#### Page text:
★ ★ ★ ★

The following methods are intended to provide an understanding of model prediction and behavior as part of an evaluation dossier. They do not cover how the methods can be used to debug or improve a model. Therefore, interpretability and explainability are ideals to be achieved, rather than assets.

Definitions

Artificial intelligence raises numerous questions because of its opaque decision-making process. Both interpretability and explainability aim to help understand algorithms and answer user-based questions regarding AI’s input, output, and performance (such as why, how, what if, and why not).26

Existing definitions for explainability and interpretability have been previously and widely discussed in the literature, and it seems that there is no clear taxonomy of concepts.17,26, 27, 28 Even though some authors consider the 2 concepts to be similar, some HTA agencies distinguish between them during the evaluation process (Table 1). Following are the definitions proposed by Markus et al17 in 2021:

  • 1.

    “An AI system is explainable if the task model is intrinsically interpretable or if the non-interpretable task model is complemented with an interpretable and faithful explanation.”

  • 2.

    “An explanation is interpretable if the explanation is unambiguous, i.e., it provides a single rationale that is similar for similar instances, and if the explanation is not too complex, i.e., it is presented in a compact form.”

If a task model is interpretable, it is hence very likely to be explainable.

Tools for Measurement

Interpretability is difficult to define mathematically. Although there are many different machine learning (ML) algorithms, not all of them are explainable straightforwardly. However, 3 levels of interpretability (high, medium, and low ) have been identified. We extended the figure proposed by Dam et al29 (2018) by including existing tools that can increase the interpretability of the most well-known models while taking into account that black-box algorithms do not necessarily lead to higher performance (Figure 1).30 Figure 1 was not generated from any real data, and the y-axis has no quantification.

FIGURE 1.

FIGURE 1

Tools to increase the interpretability and explainability of some well-known models.

Interpretable by Design

Some models are interpretable by design under specific constraints, such as monotonicity, causality, and additivity (Table 2).31 They indeed already include internal functioning ready for interpretation, that is, they are intrinsically interpretable. Table 2 also provides relevant examples of application in the healthcare sector. Regression models are tangible equations with interpretable coefficients that can be read as linear coefficients with linear models, odds ratios for logistic regressions, and hazard ratios in Cox models to handle time-to-event data.32 Decision trees include interpretable rules and are greatly adapted to human thinking.33,34 Such methods should be the accepted baseline owing to their simple and fast processing and are highly preferable to any extremely complex model.30

TABLE 2.

★ ★ ★ ★

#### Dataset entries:

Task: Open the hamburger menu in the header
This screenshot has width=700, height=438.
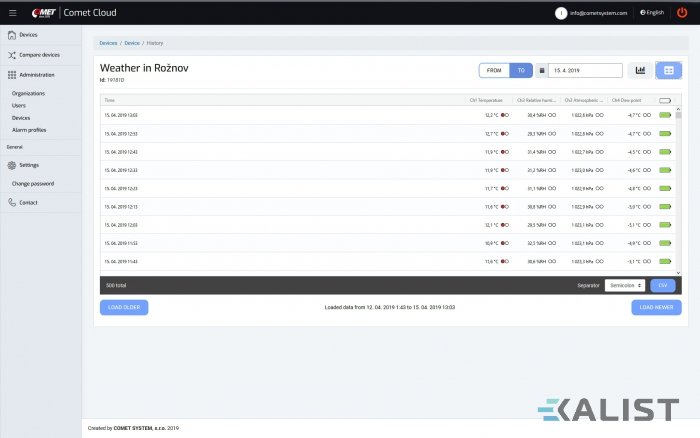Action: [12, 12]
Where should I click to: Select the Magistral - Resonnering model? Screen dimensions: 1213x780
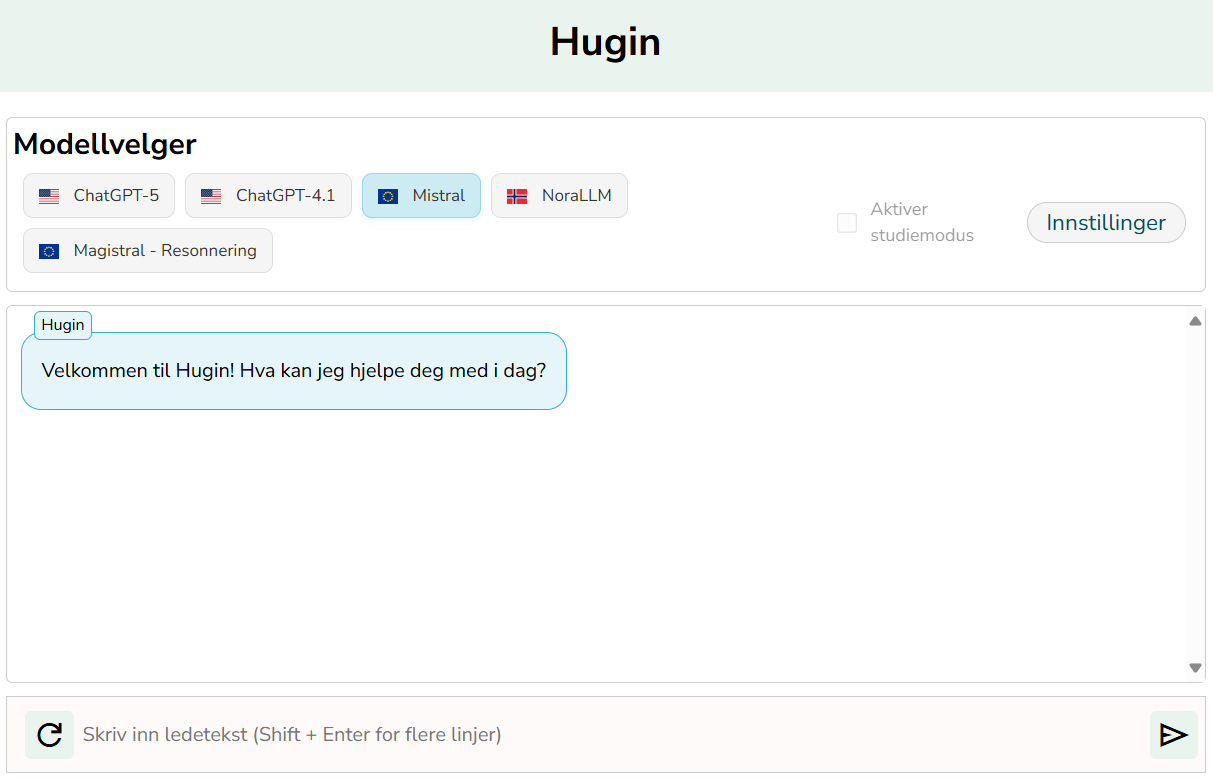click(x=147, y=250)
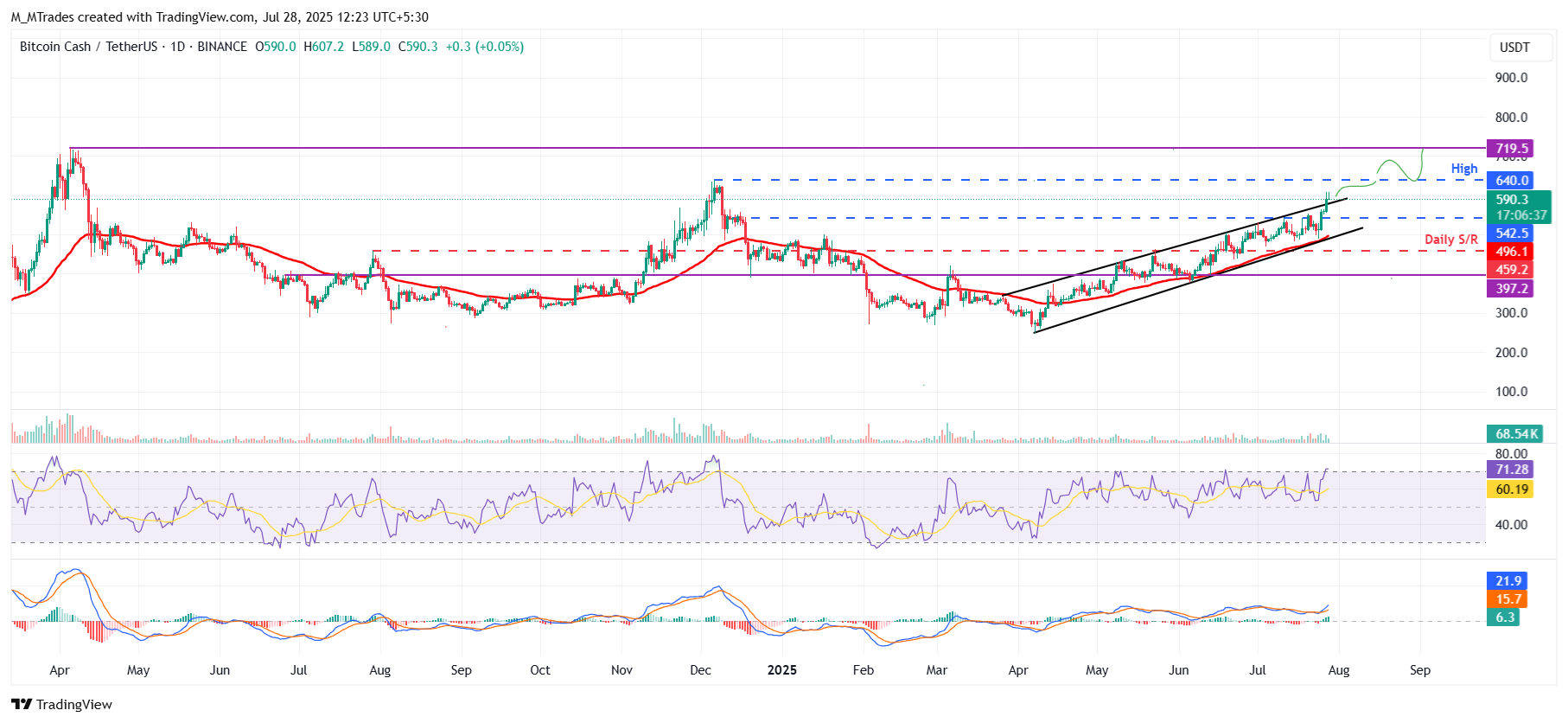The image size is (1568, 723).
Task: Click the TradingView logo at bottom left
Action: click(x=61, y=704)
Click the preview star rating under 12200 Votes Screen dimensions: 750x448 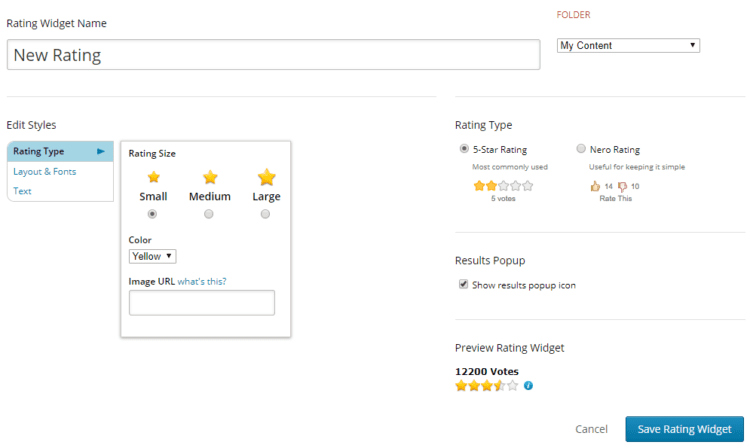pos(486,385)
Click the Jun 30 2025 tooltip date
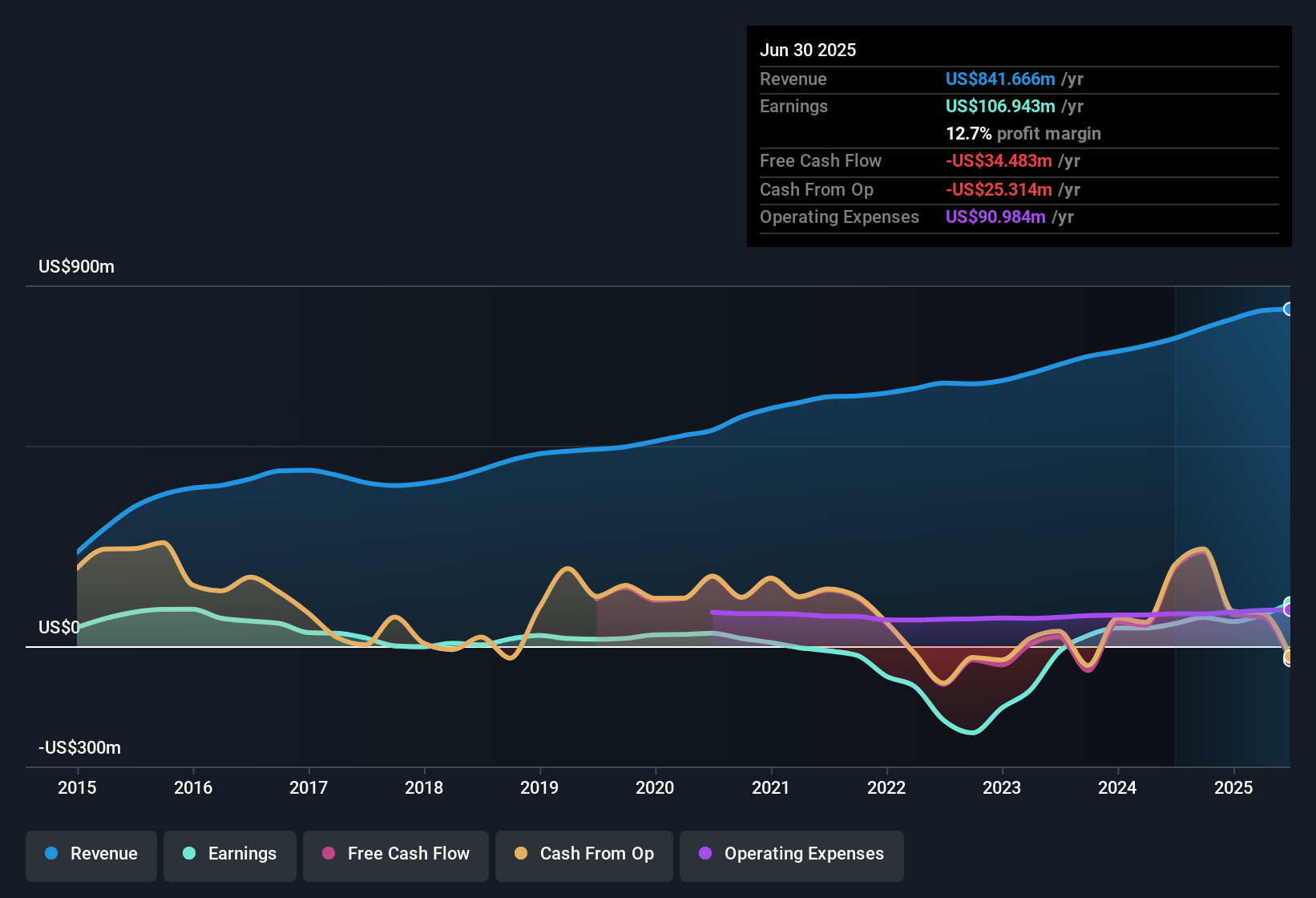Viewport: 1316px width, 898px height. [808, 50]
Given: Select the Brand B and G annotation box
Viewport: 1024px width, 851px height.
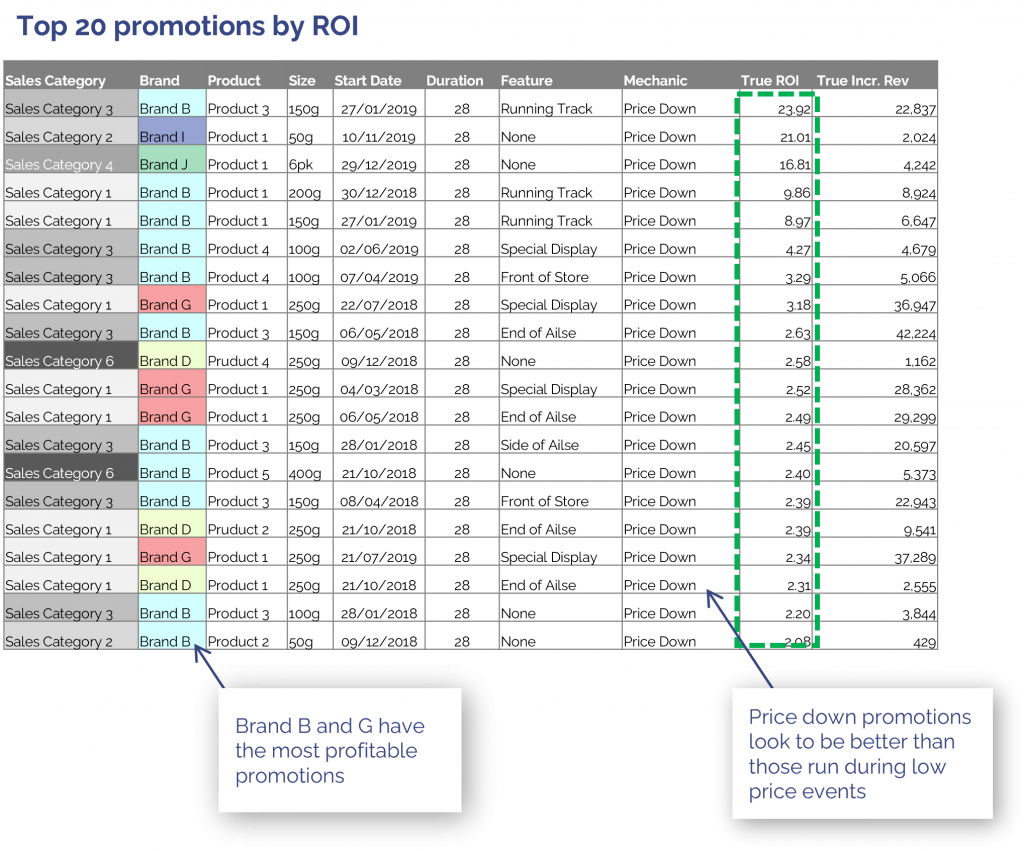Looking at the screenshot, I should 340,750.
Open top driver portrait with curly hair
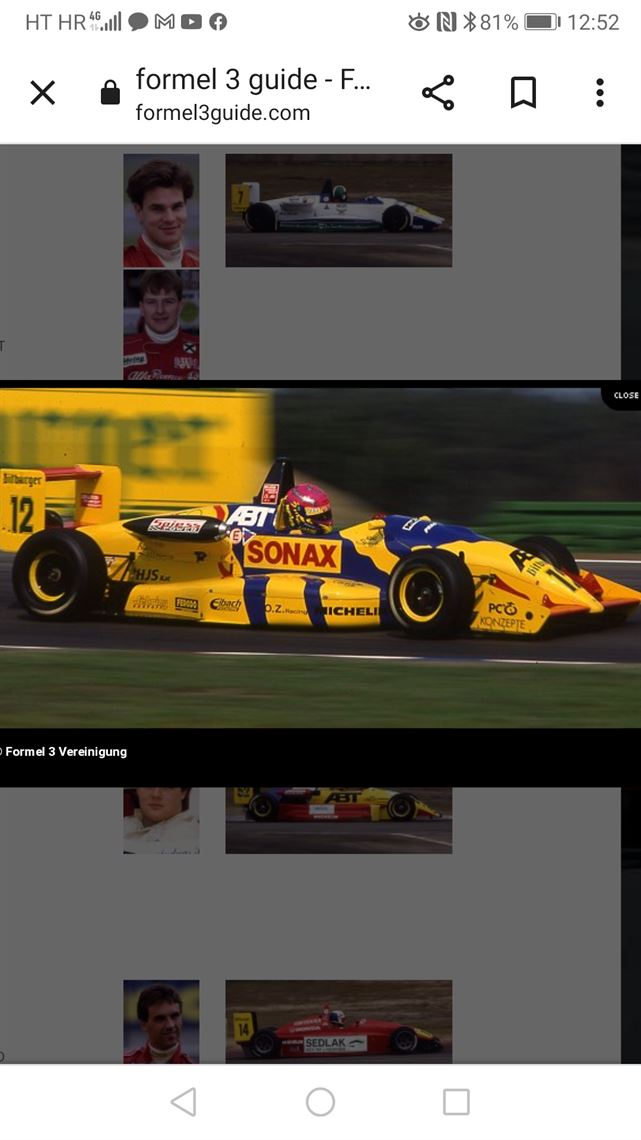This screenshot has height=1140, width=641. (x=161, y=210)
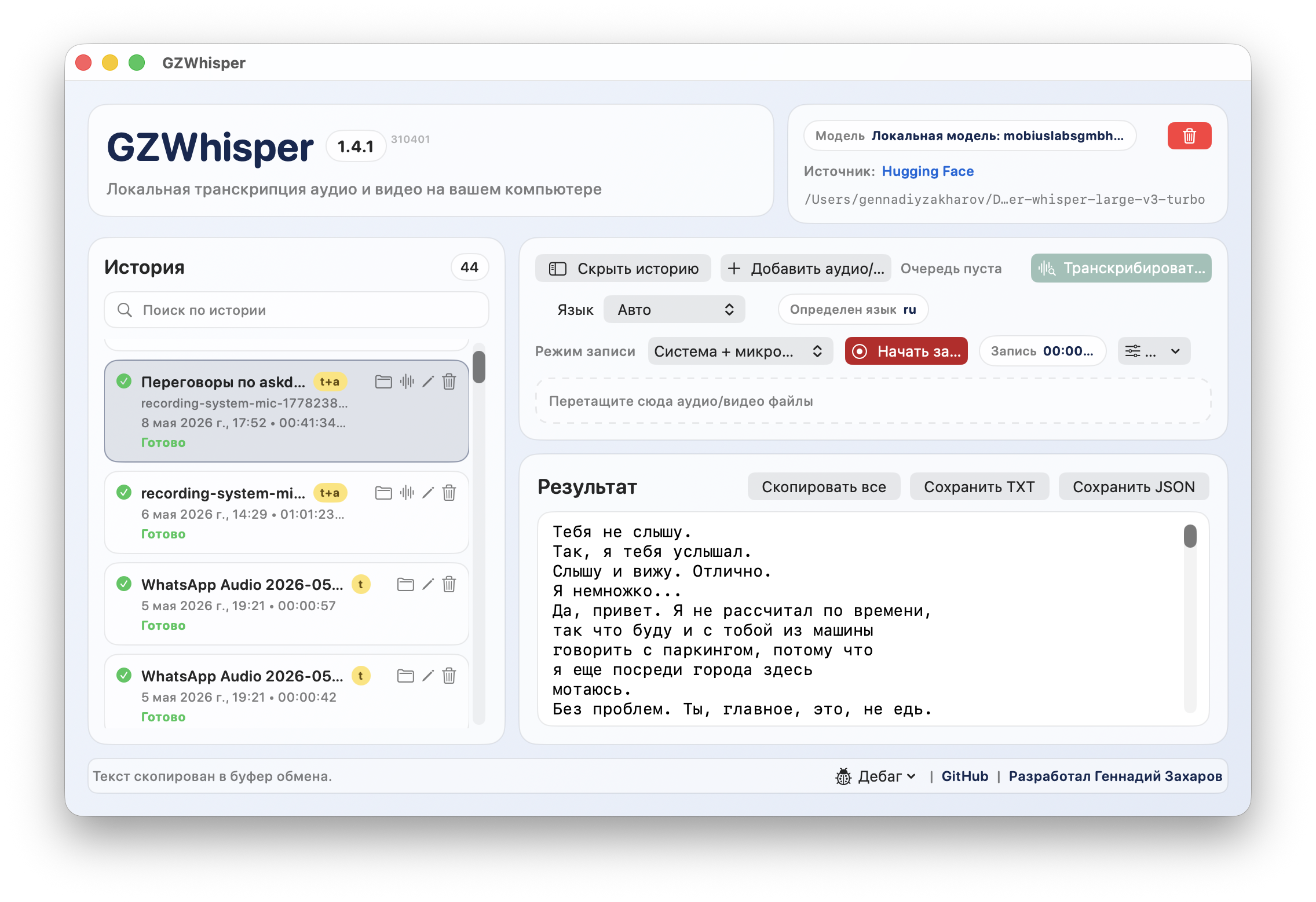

★ ★ ★ ★

#### Tasks and exercises:
1/ According to the page text, which three levels of interpretability have been identified?
2/ Rewrite the page text between "The following methods" and "rather than assets.", inclusive, with "dossier" replaced by "report".
3/ What kinds of user-based questions about AI does the page text list as examples?

#### Answers in order:
1/ High, medium, and low.

2/
The following methods are intended to provide an understanding of model prediction and behavior as part of an evaluation report. They do not cover how the methods can be used to debug or improve a model. Therefore, interpretability and explainability are ideals to be achieved, rather than assets.

3/ Why, how, what if, and why not.